-------- Data for this task --------

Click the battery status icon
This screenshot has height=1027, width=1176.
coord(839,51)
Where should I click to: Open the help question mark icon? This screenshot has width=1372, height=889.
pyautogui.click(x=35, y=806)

--------
-------- Data for this task --------

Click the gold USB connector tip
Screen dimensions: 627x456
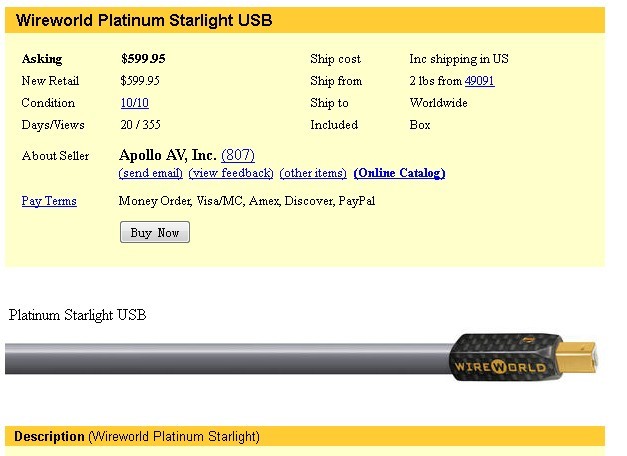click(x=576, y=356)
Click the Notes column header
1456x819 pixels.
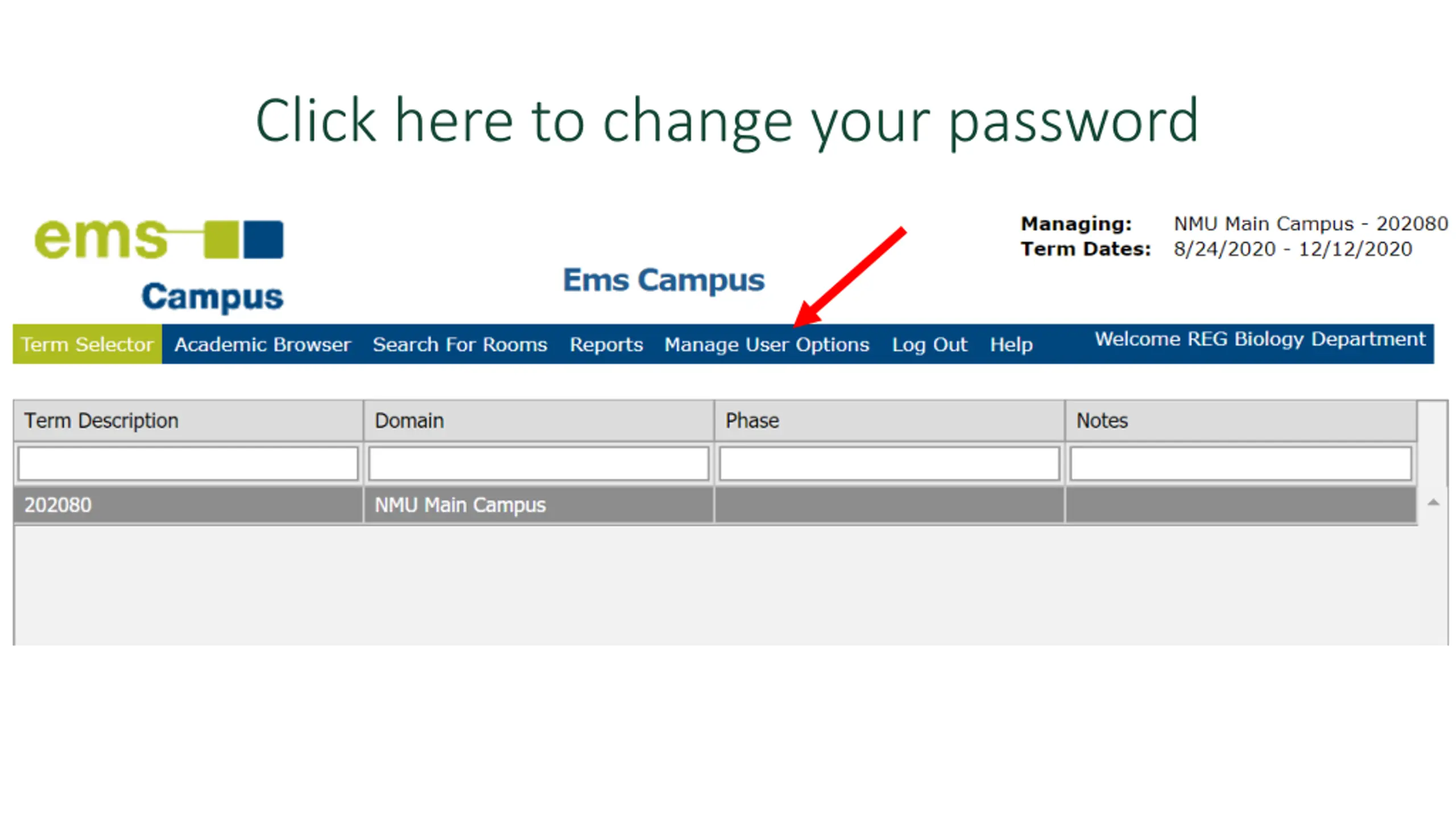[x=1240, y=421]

--------
-------- Data for this task --------

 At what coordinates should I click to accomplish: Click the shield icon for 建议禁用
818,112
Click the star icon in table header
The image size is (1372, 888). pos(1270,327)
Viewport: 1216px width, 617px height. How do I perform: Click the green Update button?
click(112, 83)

--------

Directive: Turn the lines of data into a numbered list, starting at the line that contains "Click the battery status icon" and stopping after the line that contains "pyautogui.click(x=35, y=806)". Leave out any blank lines.

Task answer:
1. Click the battery status icon
2. This screenshot has height=1027, width=1176.
3. coord(839,51)
4. Where should I click to: Open the help question mark icon? This screenshot has width=1372, height=889.
5. pyautogui.click(x=35, y=806)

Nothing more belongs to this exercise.